----- Selected excerpt -----

Reinvention and revolution
Scout and his brother joined the military when they left high school and I became an empty-nester. Almost overnight, my life didn’t fit anymore. The house was too roomy, my job hung heavy around my shoulders, and my social life was about as exciting as mothballs. I felt like I was living inside someone else’s itchy old overcoat.
I needed to reinvent myself so I quit my sensible 12-year office job and dabbled in ideas for a deathtech start-up. It was so fun to tackle something completely new! (A story for another time). I didn’t get to build my app but I was re-energized and curious and I discovered that playing with ideas in words—writing, delights me.
Maybe I could become a writer, I thought, a ‘real’, full-time one. Instantly, I was a teenager trying on a cool leather jacket that I couldn’t afford. It was a terrible idea, and all but guaranteed to get me in trouble with the authorities in multiple jurisdictions. But it made me feel kinda badass.
Questions of identity
I’ve been kinda badass before, many years ago. When I had outworn the dreams of my early adulthood, I went to Kenya to find my family’s roots and when I didn’t find myself there, I traveled on and kept looking.
It was 1986, the tail-end of apartheid but I went to South Africa anyway. In Durban, my passport was stolen (oh, the irony) and I was taken to the police station to try and identify the culprit from a hefty volume of mugshots.
Among the one-eyed, pock-marked, beaten, and sly, was a man with a crude tattoo of a question mark on his forehead. Who on earth was he? What was his life about?
I stared at the blank eyes of the question mark man while a group of policemen discussed whether the White or Colored department should deal with the nice British girl with undeniably brown skin and an ethnic African name. Who did these men think I was?
Come to that, who did I think I was? I had no answers but at least, I had arrived at the right question.
Magical thinking
I have needed to reinvent myself several times since then—becoming a mother, various career changes, divorce, and more. Each time is a crossroads and my method is to approach it like Daniel Day-Lewis with a new script. I go all in on becoming who I need to be, living it until I am it.
This isn’t fake it til you make it, I don’t fake anything. In fact, I am more aware than usual of who I really am—the habits and assumptions I’ll have to reexamine in light of my new circumstances, the baggage from my past that needs to be overcome or at least rearranged.
It rarely works out the way I expect and I’ve found that success depends on having an interesting script along with a willingness to improvise.

----- Recorded information -----

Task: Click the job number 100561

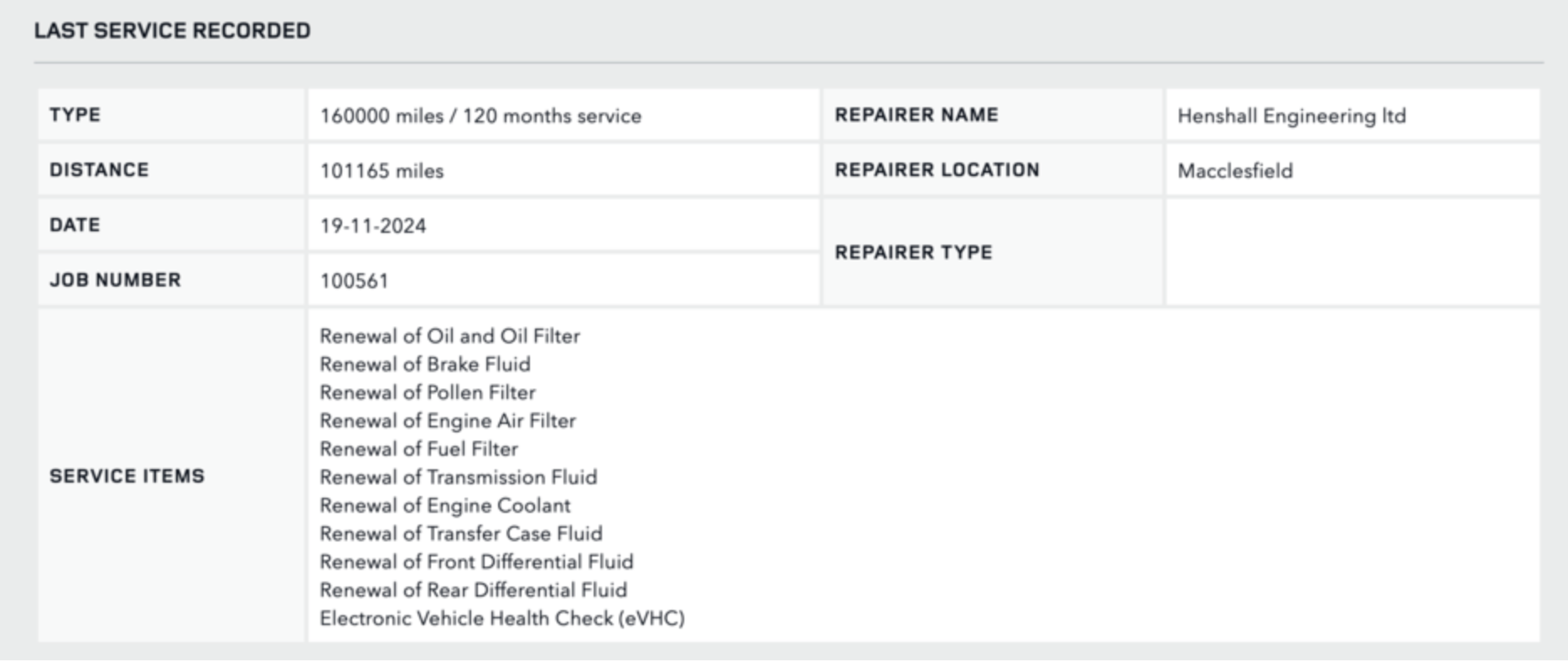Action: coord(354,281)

-----
----- Recorded information -----

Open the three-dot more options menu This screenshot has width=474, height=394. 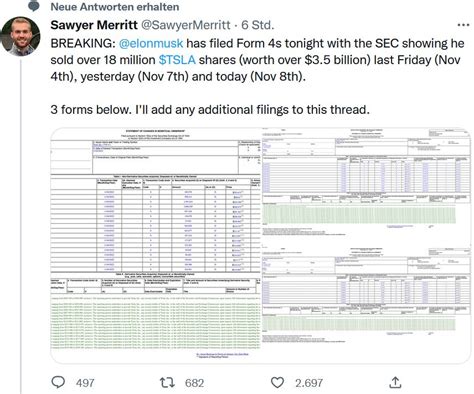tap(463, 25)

-----

Pick up the essay on reinventing oneself after the last sentence given and carry it forward. The listing has no connection to the personal essay on reinvention.

As I considered becoming a writer, the idea rhymed with something inside me. It was a role that gave me a voice and perhaps I could say something worth listening to. I would need a supportive cast of characters—guides and mentors to offer direction, so I dived into books about writing authored by writers.
My tattoo is on Liz Gilbert
One of my favorite books for a writerly mindset is Big Magic: Creative Living Beyond Fear by Elizabeth Gilbert. As a traveler, the soulful, hopeful curiosity of Eat, Pray, Love resonates, and although my life doesn’t feature in a Julia Roberts movie, I always felt like Liz and I could be friends.
In Big Magic, Liz says she follows her urge to write because it ‘brings her alive’ and she doesn’t want anything to come in the way of that. She extolls writers to be ‘childlike’ in their capacities for wonder and exploration. And then to do the work, no matter what—get something on the page, carve it, coax it, wrestle it into some form of submission then publish it and let it go, imperfect as it undoubtedly will be.
Perfectionism is the scourge of writers, it squelches playfulness with fear of failure. It’s a lesson offered by all the authors I read but deep into Big Magic, Liz shares a personal epiphany.
She writes about her friend, Eileen who gets herself tattooed in the way other people treat themselves to a cheap pair of earrings. When Liz asks how she can be so casual about something so permanent, Eileen says, “But it’s not permanent”. Confused, Liz thinks her friend is saying that the tattoos are temporary until Eileen sets her straight:
“My tattoos are permanent; it’s just my body that’s temporary. So is yours. We’re only here on earth for a short while, so I decided a long time ago that I wanted to decorate myself as playfully as I can, while I still have time.”
The big ‘aha’ for Liz was that while she was putting ink on paper, not her skin, the significance of the gesture was the same—be playful, decorate the world with your printing while you still can because one day it will all be gone.
As I digested that thought and recognized the wisdom of boldness in it, I realized with a shock that I would be getting a tattoo.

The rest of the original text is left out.